→ **Work instructions**
Any picture among the records should be left out, please; retype the rest exactly.

___ Supplied data ___

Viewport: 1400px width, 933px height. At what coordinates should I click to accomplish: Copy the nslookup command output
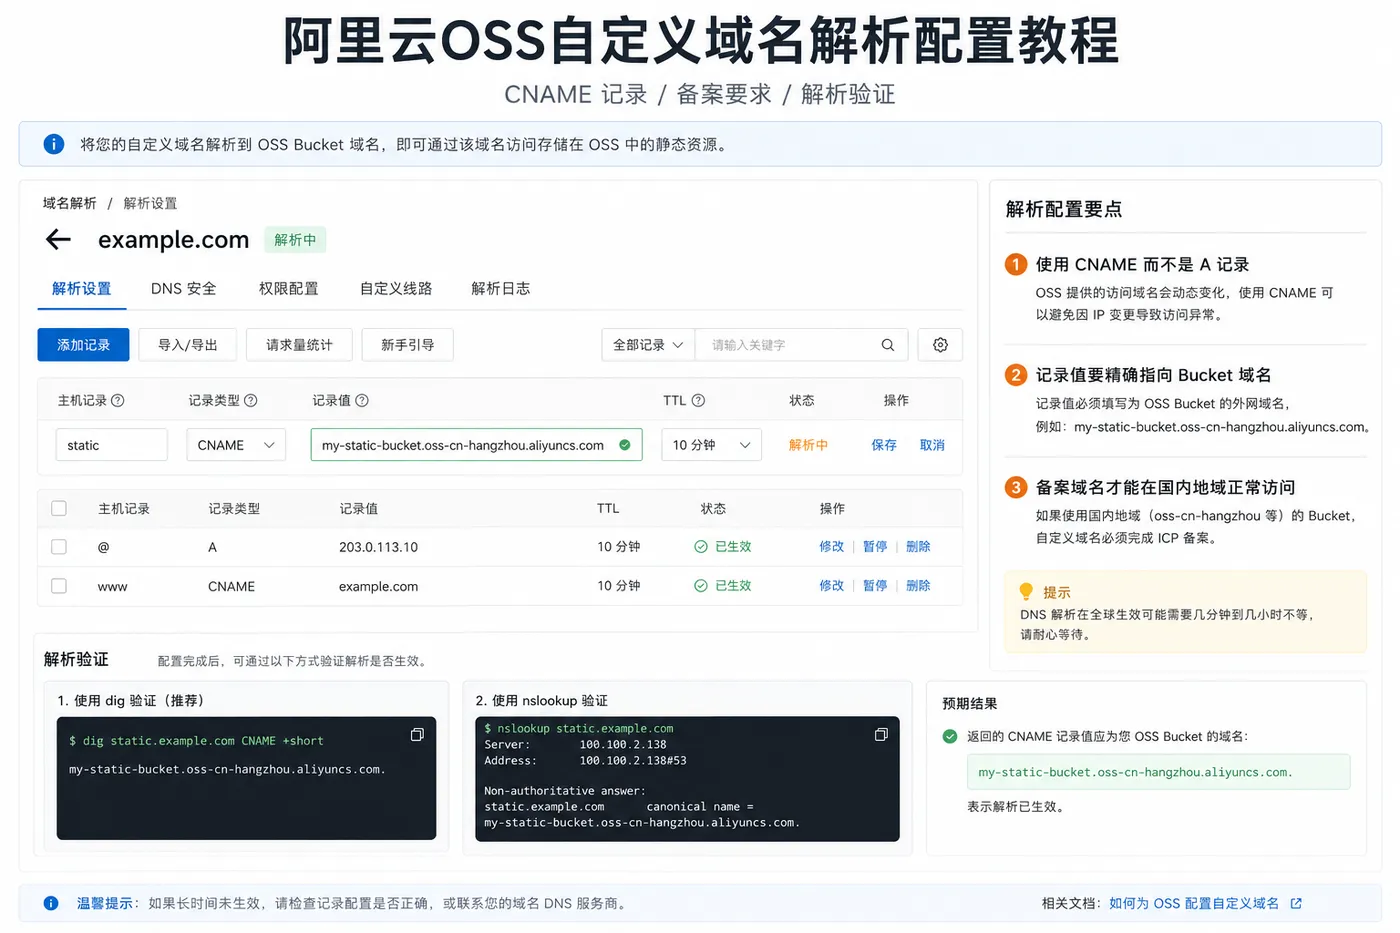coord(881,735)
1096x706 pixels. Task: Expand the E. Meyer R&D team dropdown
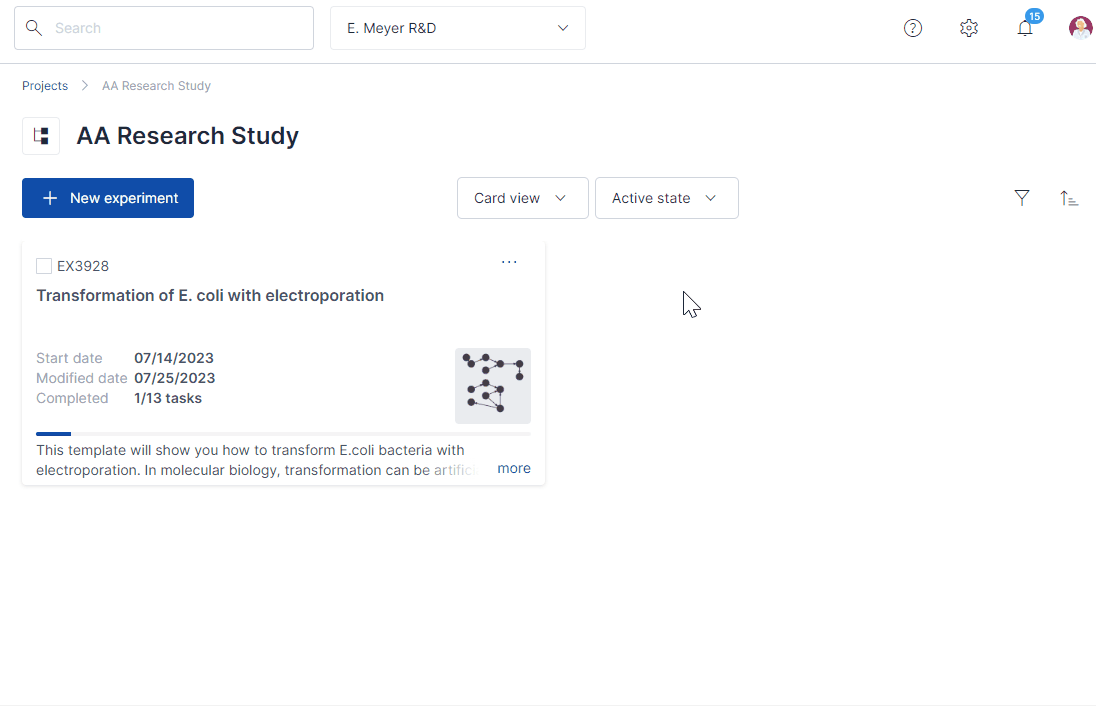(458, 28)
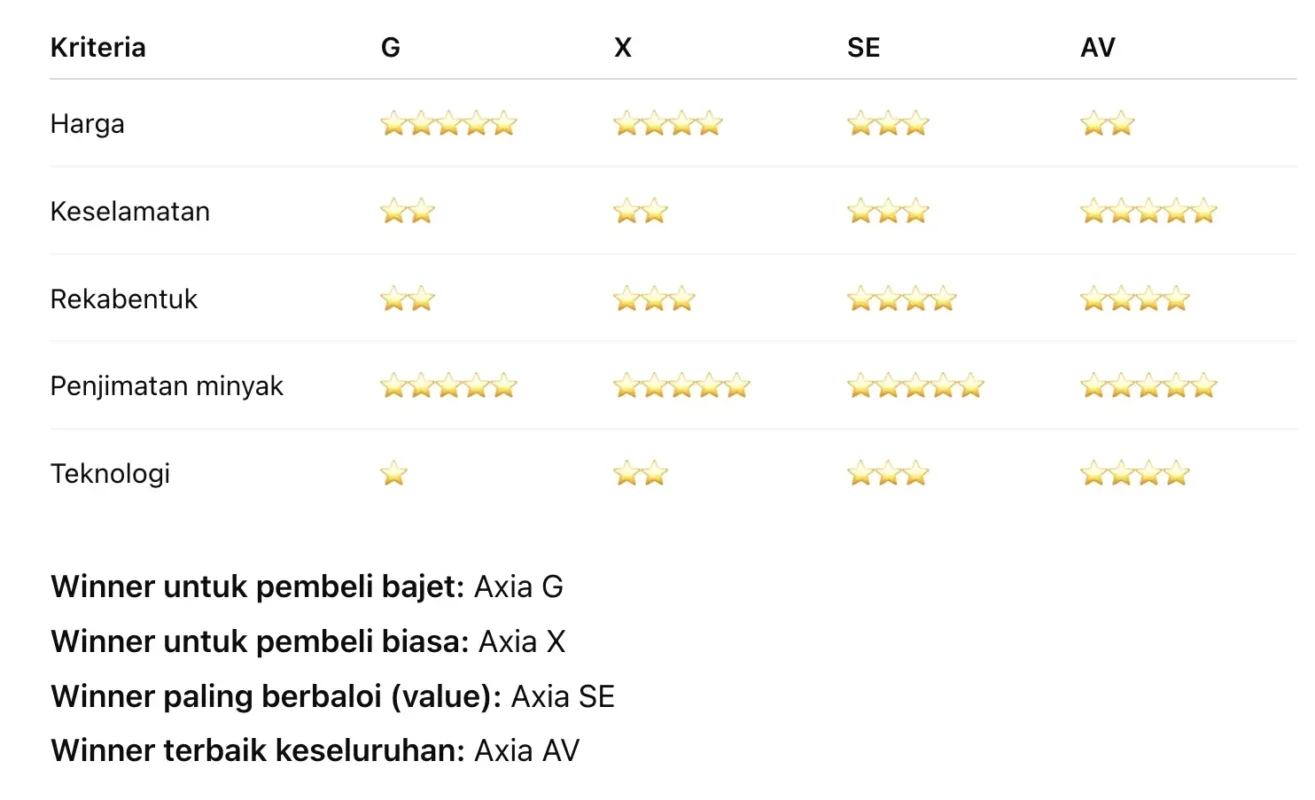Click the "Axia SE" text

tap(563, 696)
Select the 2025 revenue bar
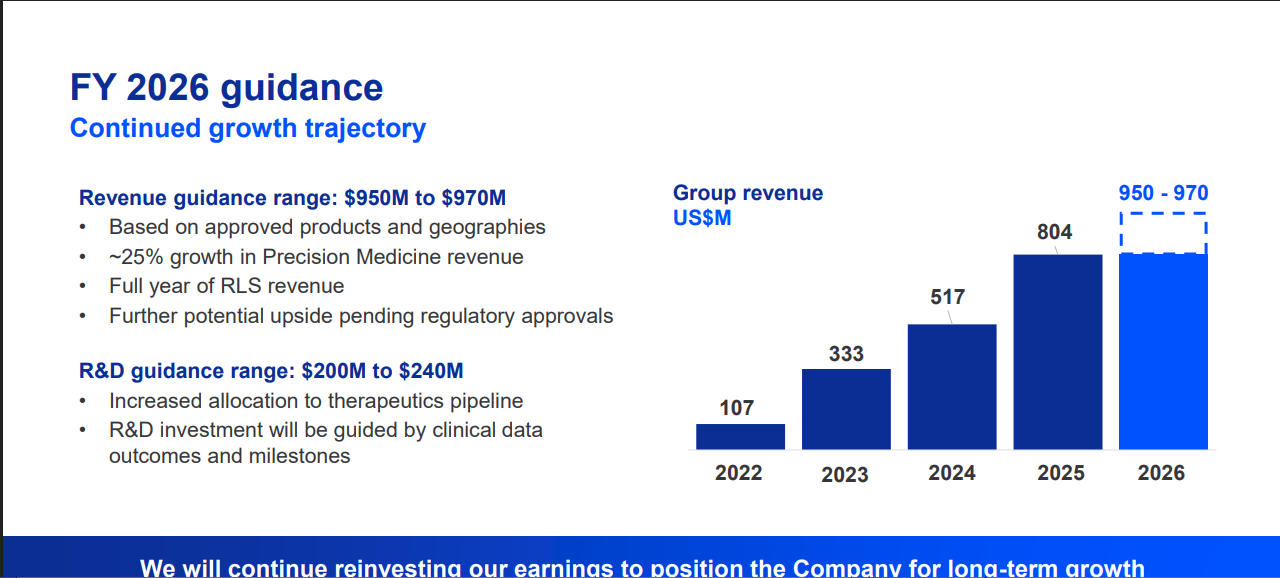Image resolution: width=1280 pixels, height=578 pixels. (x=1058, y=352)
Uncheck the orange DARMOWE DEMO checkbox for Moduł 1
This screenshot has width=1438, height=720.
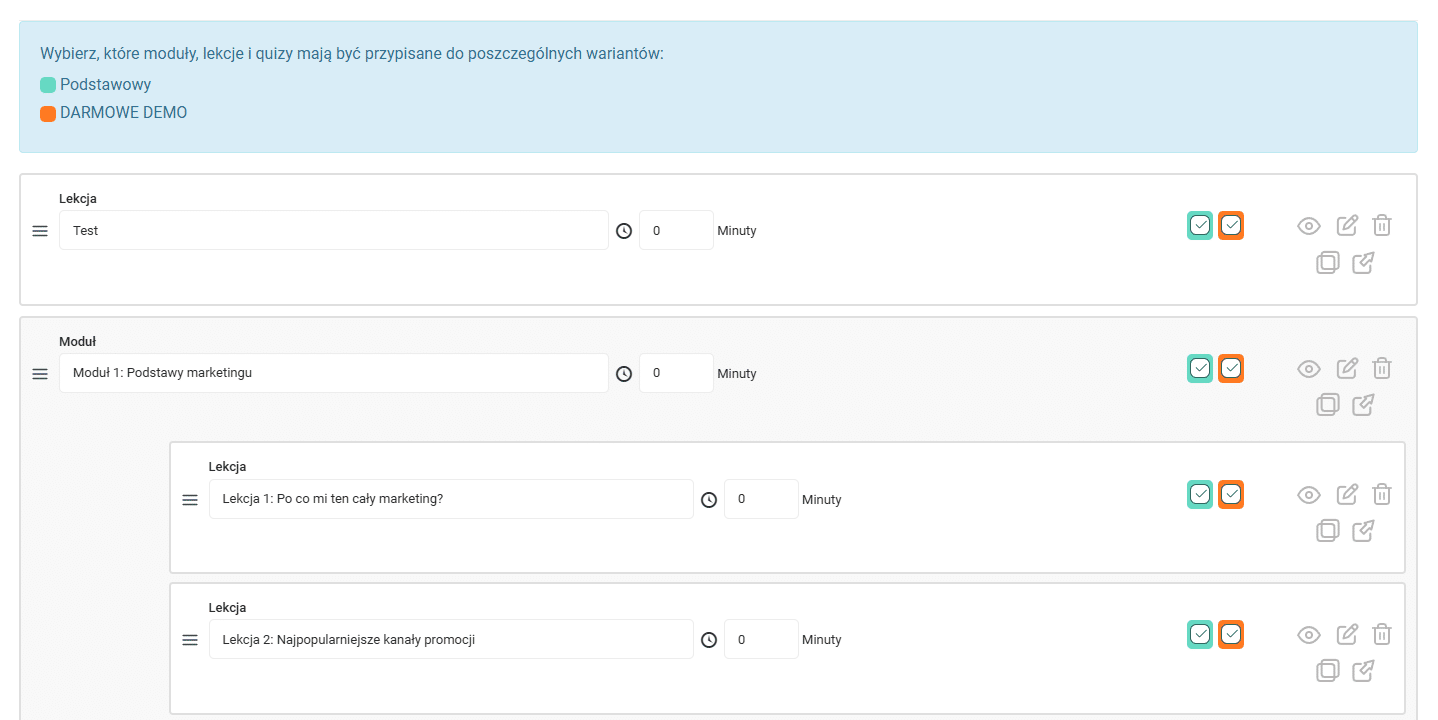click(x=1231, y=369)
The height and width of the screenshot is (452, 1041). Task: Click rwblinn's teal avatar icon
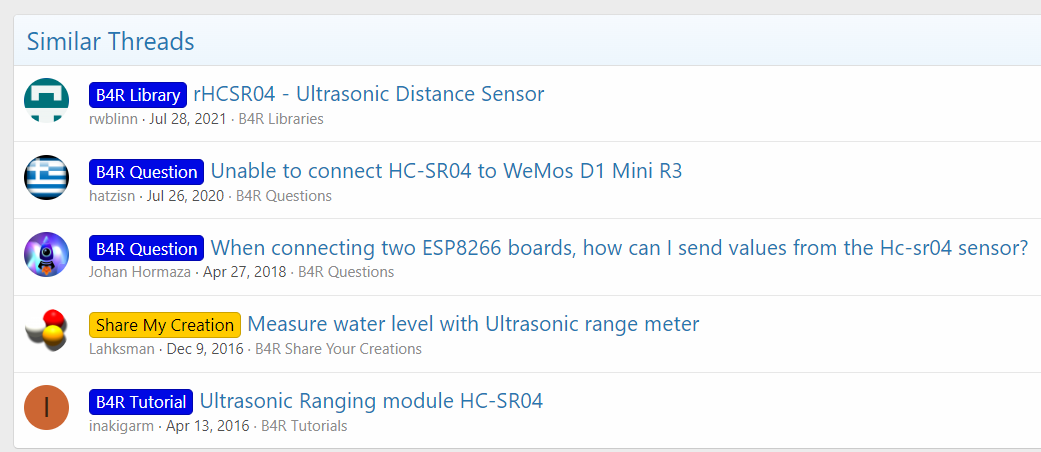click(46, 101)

___

→ **Written answer**
Viewport: 1400px width, 933px height. At what coordinates should I click to accomplish: Copy the nslookup command output
coord(881,735)
1096x706 pixels. Task: Expand the E. Meyer R&D team dropdown
(458, 28)
Click the "Axia SE" text

tap(563, 696)
Select the 2025 revenue bar
Image resolution: width=1280 pixels, height=578 pixels. (x=1058, y=352)
Uncheck the orange DARMOWE DEMO checkbox for Moduł 1
This screenshot has width=1438, height=720.
click(x=1231, y=369)
The height and width of the screenshot is (452, 1041). Task: Click rwblinn's teal avatar icon
click(46, 101)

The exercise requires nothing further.